Пенсне было уже одето на нос и из-под него тихо послышалось:

— Будем.

Единогласное «Будем» стояло в воздухе над столом.

— Пиши, Пронин: «Сим постановляется: столицу нашей Родины отстаивать из последних сил, до последней капли крови, до последнего патрона. Бойцы и командиры! Пусть вдохновляют вас на смертный бой наши великие предки: Александр Невский, Дмитрий Донской, генералиссимус Александр Суворов. Наше дело правое — мы победим!

Верховный Главнокомандующий И. Сталин. Москва. Кремль».

Пронин, немедленно передай по радио. И про храм не забудь, с тебя спрошу.

И опять обратился к бумагам и предметам, лежащим перед ним на столе.

— Лаврентий, вот тут пластинка патефонная в деле...

— Это он с собой вроде как память возил. В 19-м хор его храма на пластинку записали.

— Хм, опять 19-й. Действительно, незабываемый.

— В этом же году хор в полном составе расстреляли прямо в храме, за сопротивление изъятию церковных ценностей.

— Вот как...

— Там же их и закопали на погосте.

— А как долго он сидит?

— Безвылазно с двадцать пятого. А нынешний его подельник, который им стал, когда они Евангелие вместе оформляли, тот вообще с 19-го сидит.

— Опять с 19-го.

— Опять. Его сначала продотрядовцы на штыки...

— Продотрядовцы?

— Они. А он выжил. Ну и тоже участвовал в сопротивлении изъятию. Правда, на него странные показания: будто он трем красноармейцам при сопротивлении глаза вышиб.

— А он что, богатырь?

— Да толщиной с соломинку, ростом с одуванчик. Тут-то и странность. По одним показаниям он только угрожал, что, мол, до престола коснетесь — ослепнете. В деле все это есть. А по другим — будто плеснул в них чего-то, но никаких следов плесканья ни на лице, ни на глазах нет.

— Да это ясно...

— Были глаза, а стали бельмы. К одному зрение вернулось. Этот... Варлашка-оборвыш его зовут, так и в деле значится. Так вот он якобы глаза у него пальцем погладил, и тот прозрел, и на сторону сопротивленцев потом встал. Там такая кутерьма была...

— Ну ладно, разберемся. А вот какие-то железки... и ещё.

— А это этому попу в камере один умелец патефон сварганил.

— В камере патефон?

— Ага. Сейчас он у меня на шарашке трудится. Там такие Кулибины попадаются — из штанов радиоприемник сделают. Ну, вот, в камерах он и заводил свою пластинку, а патефон проносил в разобранном виде, в котором он сейчас перед вами.

Зазвонил телефон.

— Что, Саша? Уже привели? Заводи. А что у тебя голос такой срывающийся? Да ну?! Из твоей деревни? Да, Саша, этот мир тесен, и случайностей в нем нет. Так меня учили в семинарии.

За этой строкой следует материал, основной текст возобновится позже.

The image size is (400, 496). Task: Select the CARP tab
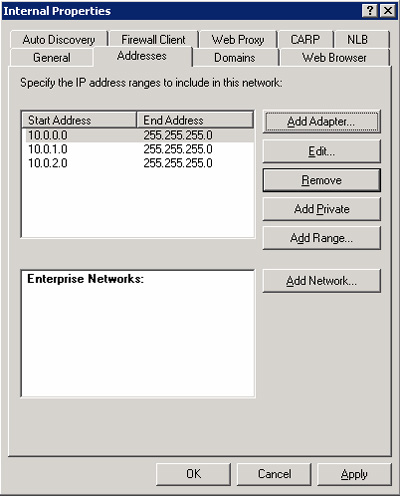tap(305, 40)
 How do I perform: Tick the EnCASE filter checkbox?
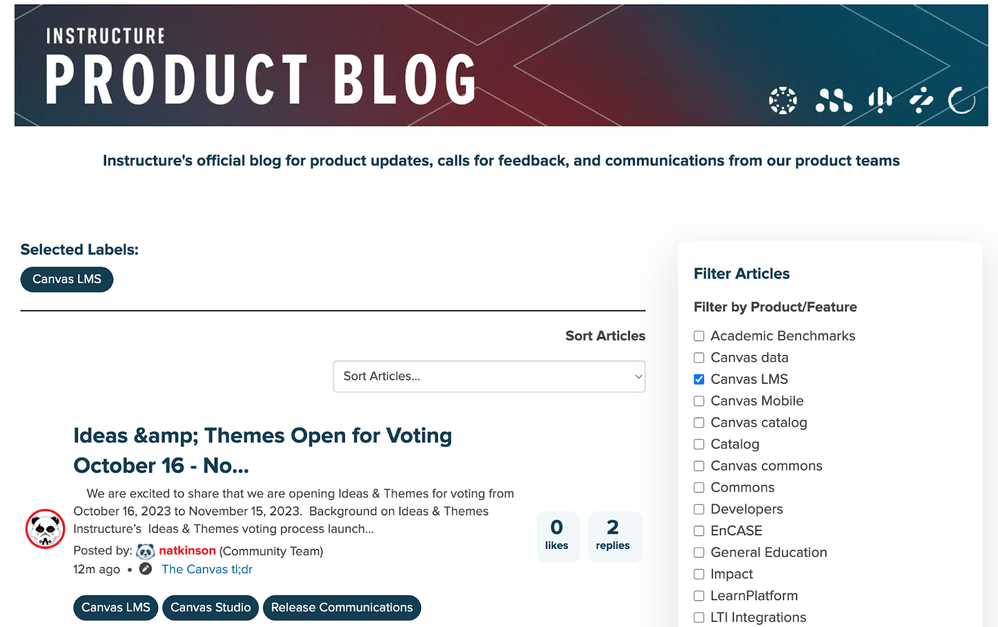699,531
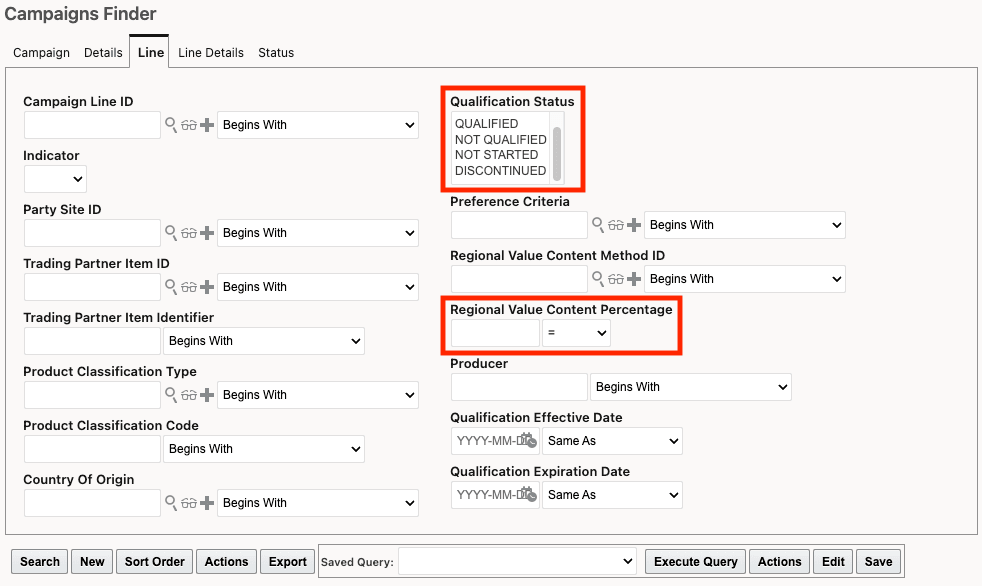Screen dimensions: 982x586
Task: Click magnifier lookup icon for Campaign Line ID
Action: coord(171,125)
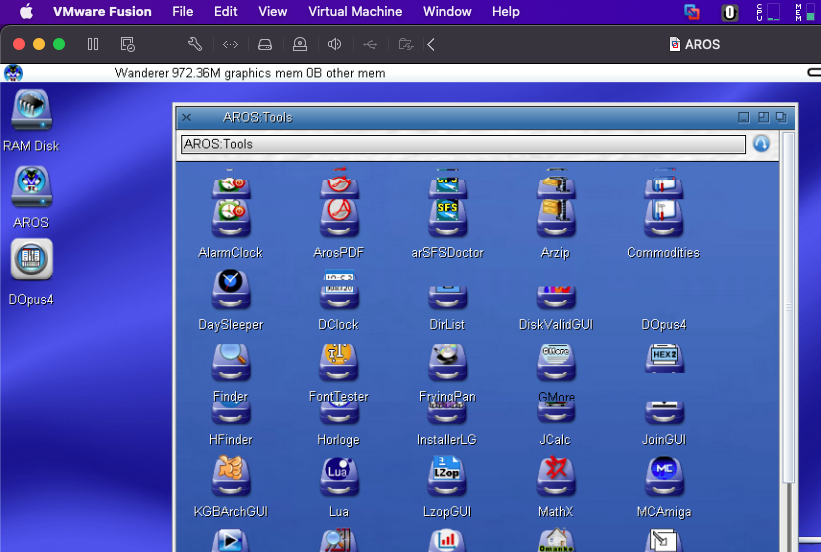Viewport: 821px width, 552px height.
Task: Open the Finder tool with magnifier icon
Action: 230,363
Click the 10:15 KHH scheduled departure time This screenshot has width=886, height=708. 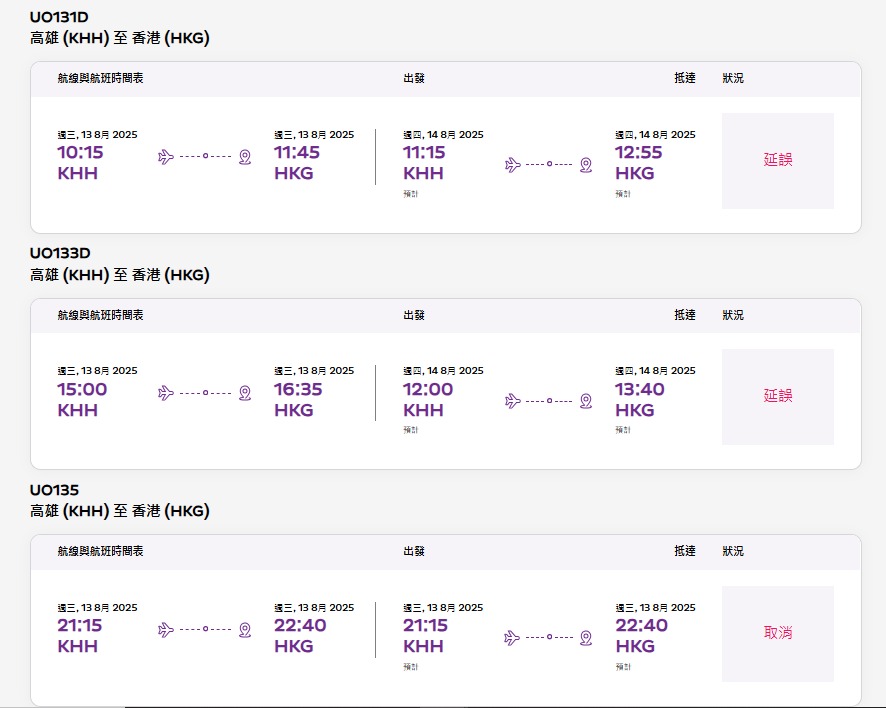click(x=80, y=162)
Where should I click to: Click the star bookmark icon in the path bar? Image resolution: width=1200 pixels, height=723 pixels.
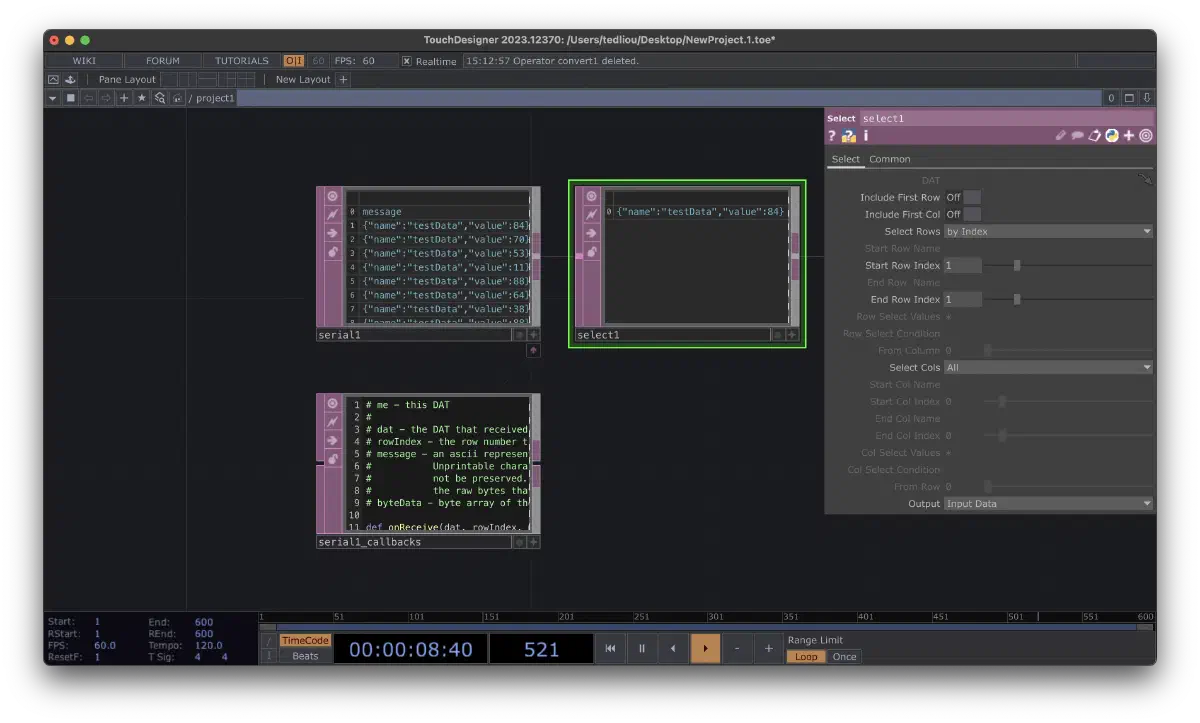[141, 97]
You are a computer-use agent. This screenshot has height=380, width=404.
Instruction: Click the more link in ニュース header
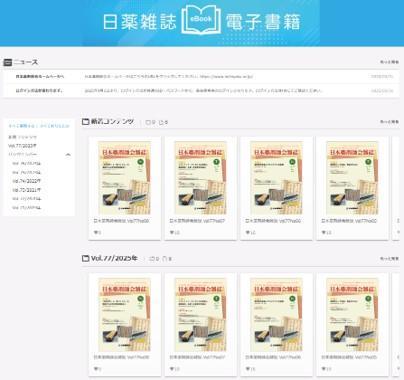point(389,62)
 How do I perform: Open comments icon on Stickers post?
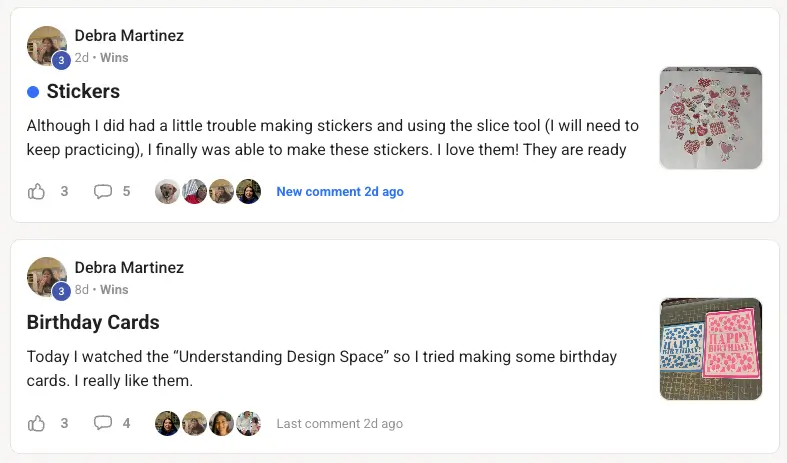pos(102,191)
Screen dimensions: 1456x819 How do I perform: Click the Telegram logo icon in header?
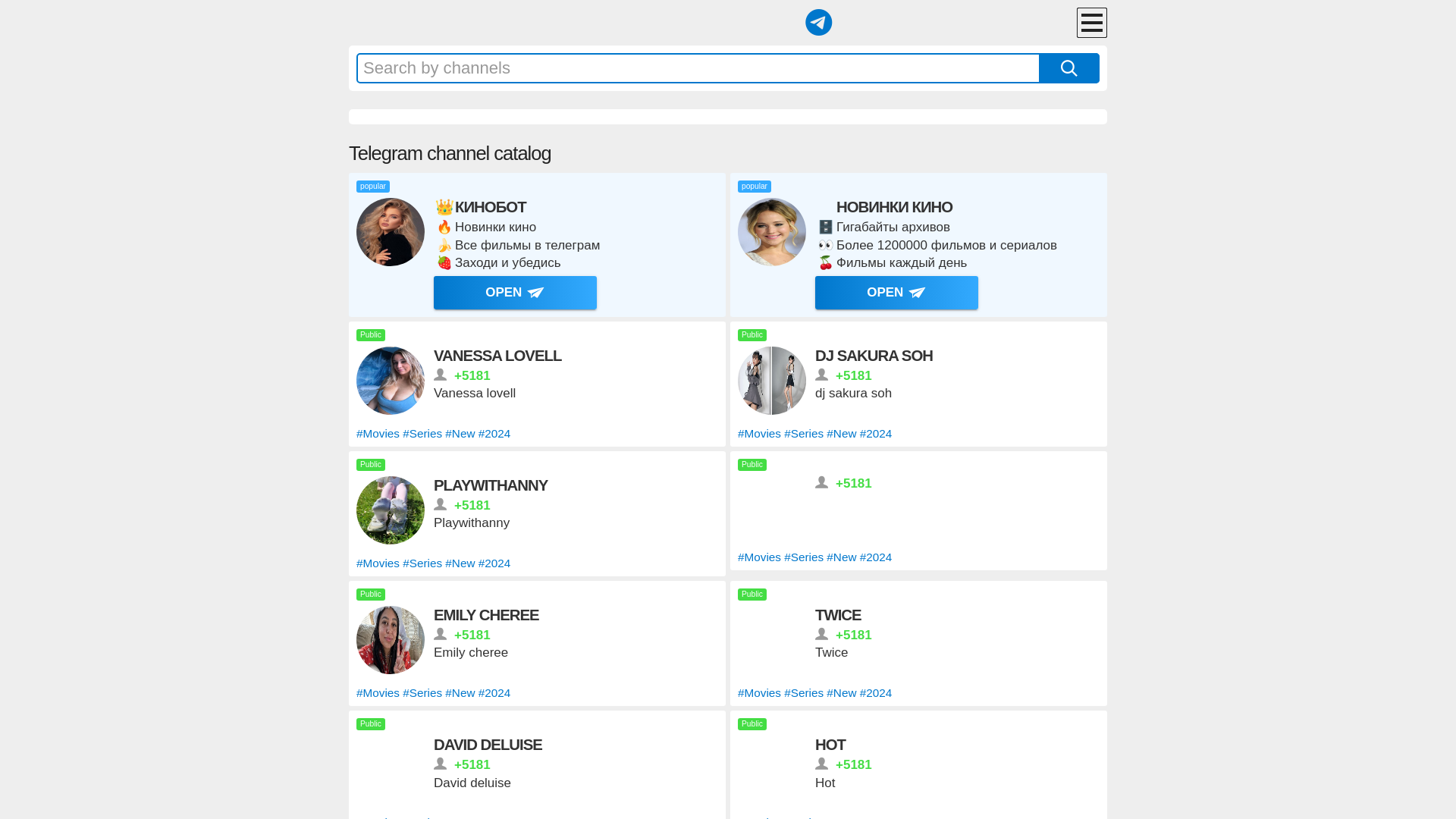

— А криминал его главный, по которому последняя раскрутка, это дневник его, вон — толстая тетрадь, и ещё письмо ему лично от Царицы, — Берия покосился на левый портрет.

— Что?!

— А в письме её рукой переписанный псалом 36.

— Все свободны, — призакрыл глаза и зажег трубку.

Открыл тетрадку. И прострелило мальчишеским страхом: да это ж Она писала рукой своей и тетрадку эту своими руками держала: «Не ревнуй злодеям, не завидуй делающим беззакония, ибо они как трава скоро будут подкошены»... И оказалось: да!.. ведь он помнит его, псалом 36, любимый псалом убитой Царицы и умершей матери его. Тогда, в детстве, когда слышал его, казалось, что мать бубнит чего-то невнятное, однако вошло в память, и плеткой бьют по глазам подчеркнутые Царицей места. Голос матери сейчас читает эти строки: «Видел я нечестивца грозного, расширявшегося, подобно укоренившемуся многоцветному дереву, но он прошел и нет его...», «...нечестивый смотрит за праведником и ищет умертвить его...», «...а беззаконники все истребятся, будущность нечестивцев погибнет...», «...От Господа спасение праведников, Он — защита их во время скорби...»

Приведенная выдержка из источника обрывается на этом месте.